[Python-Dev] PEP 498 f-string: is it a preprocessor?

Tue Aug 11 17:05:46 CEST 2015

On 08/10/2015 07:23 PM, Victor Stinner wrote:
> 
> 
> Le mardi 11 août 2015, Eric V. Smith <eric at trueblade.com
> <mailto:eric at trueblade.com>> a écrit :
> 
>     Oops, I was thinking of going the other way (str.format -> f''). Yes, I
>     think you're correct.
> 
> 
> Ah ok. 
> 
>     But in any event, I don't see the distinction between calling
>     str.format(), and calling each object's __format__ method. Both are
>     compliant with the PEP, which doesn't specify exactly how the
>     transformation is done.
> 
> 
> When I read the PEP for the first time, I understood that you
> reimplemented str.format() using the __format__() methods. So i
> understood that it's a new formatting language and it would be tricky to
> reimplement it, for example in a library providing i18n with f-string
> syntax (I'm not sure that it's feasible, it's just an example). I also
> expected many subtle differences between .format() and f-string.
> 
> In fact, f-string is quite standard and not new, it's just a compact
> syntax to call .format() (well, with some minor and acceptable subtle
> differences). For me, it's a good thing to rely on the existing
> .format() method because it's well known (no need to learn a new
> formatting language).
> 
> Maybe you should rephrase some parts of your PEP and rewrite some
> examples to say that's it's "just" a compact syntax to call .format().
> 
> --
> 
> For me, calling __format__() multiple times or format() once matters,
> for performances, because I contributed to the implementation of
> _PyUnicodeWriter. I spent a lot of time to keep good performances
> when the implementation of Unicode was rewritten for the PEP 393. With
> this PEP, writing an efficient implementation is much harder. The dummy
> benchmark is to compare Python 2.7 str.format() (bytes!) to Python 3
> str.format() (Unicode!). Users want similar performances! If I recall
> correctly, Python 3 is not bad (faster is some corner cases).
> 
> Concatenate temporary strings is less efficient Than _PyUnicodeWriter
> (single buffer) when you have UCS-1, UCS-2 and UCS-4 strings (1/2/4
> bytes per character).
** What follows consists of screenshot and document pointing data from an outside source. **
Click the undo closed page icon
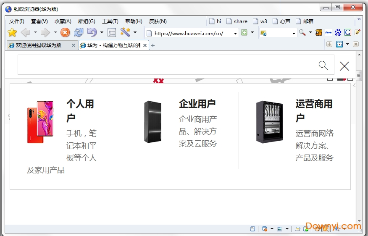The height and width of the screenshot is (236, 368). tap(92, 33)
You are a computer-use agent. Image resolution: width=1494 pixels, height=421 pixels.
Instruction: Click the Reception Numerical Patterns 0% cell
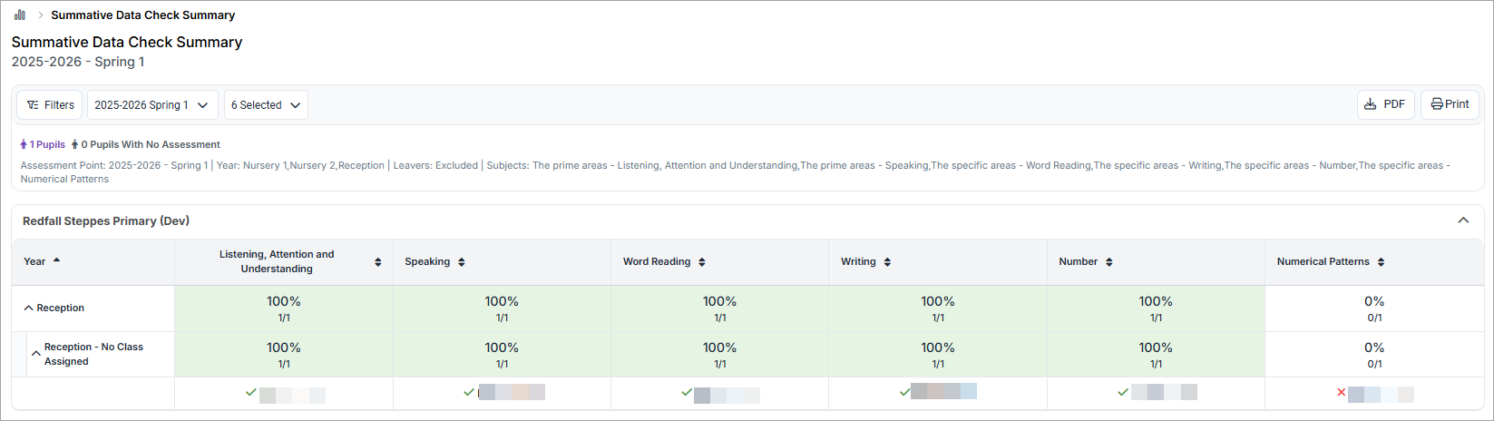tap(1373, 308)
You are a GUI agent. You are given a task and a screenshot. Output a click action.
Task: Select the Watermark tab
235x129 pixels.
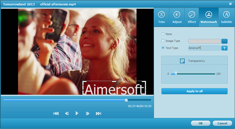[209, 17]
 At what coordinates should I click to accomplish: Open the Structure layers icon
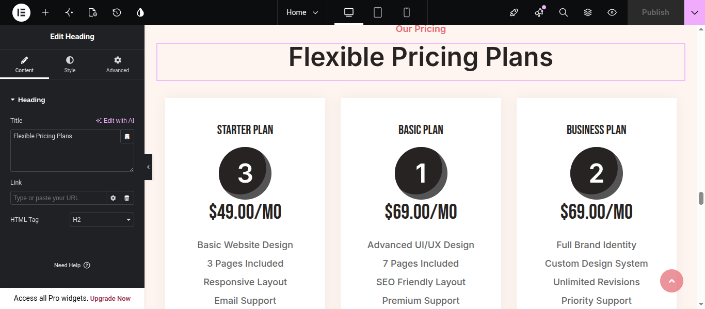(x=588, y=12)
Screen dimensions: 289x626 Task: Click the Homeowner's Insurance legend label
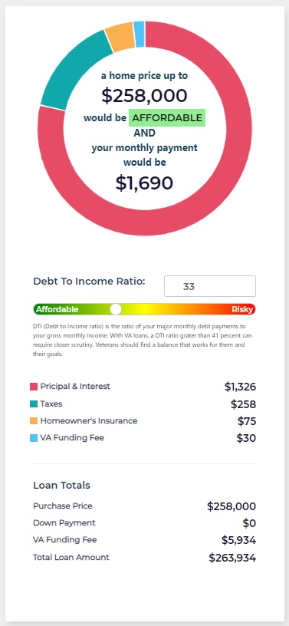(x=89, y=421)
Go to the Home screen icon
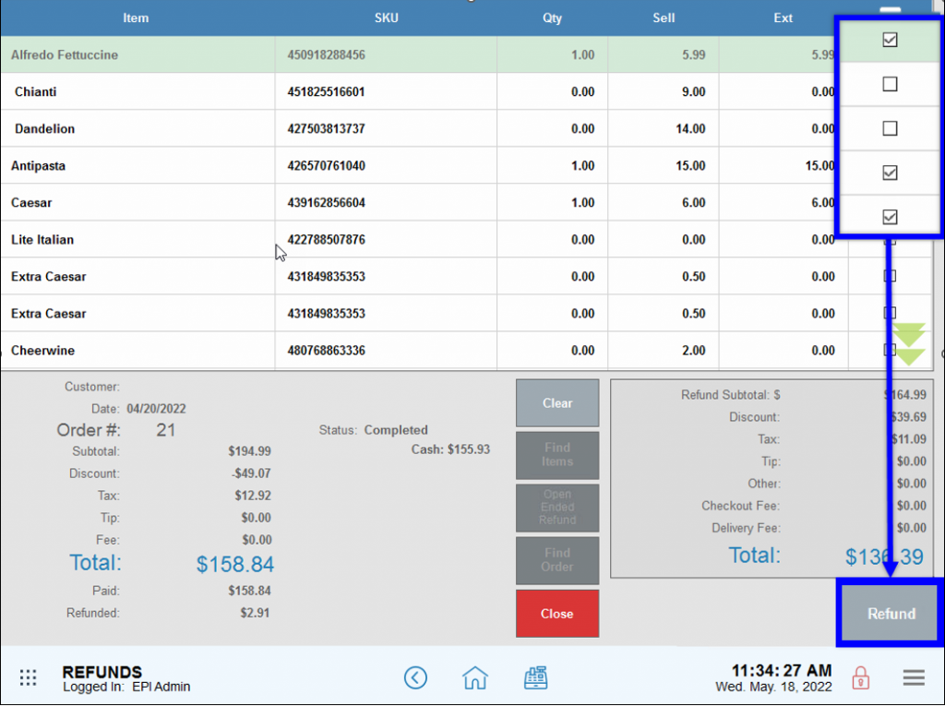The image size is (945, 706). 474,677
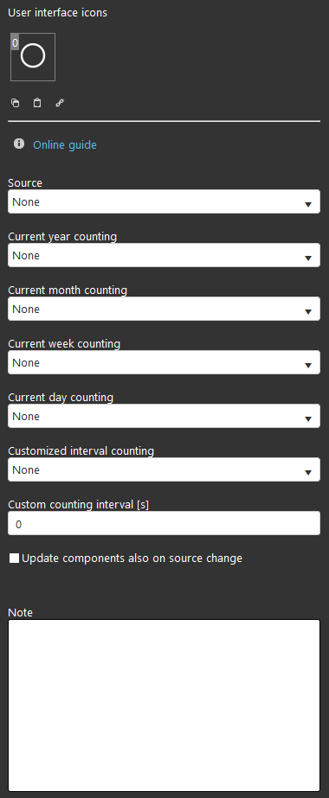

It's more efficient to write directly into the
> final format (UCS-1/2/4), even if you may need to convert the buffer
> from UCS-1 to UCS-2 (and maybe even one more time to UCS-4).

I think I've pinpointed what bothers me about building up a string for
str.format: You're building up a string which is then parsed, and after
it's parsed, you make the exact same function calls that you could
instead make directly.

When Mark Dickinson and I implemented short float repr we spent a lot of
time taking apart code that did things like this.

But yes, there are some optimizations in str.format dealing with both
_PyUncicodeWriter and with not calling __format__ for some builtin
types. So maybe there's a win to be had there, even with the extra
parsing that would happen.

In any event, it should be driven by testing.

That said, I now think that when handling nested f-strings:

f'value: {value:{width}}'

It will be easier to translate this to:

'value: {0:{1}s}'.format(value, width)

than:

''.join(['value: ',
          value.__format__(''.join([width.__format__(), 's']))
         ])

But I don't see any need to modify the PEP. The exact mechanism used
isn't specified. I just want the PEP to be clear that it's using the
__format__ protocol. The implementation can either do so explicitly or
via str.format, and which one might change in the future.

Eric.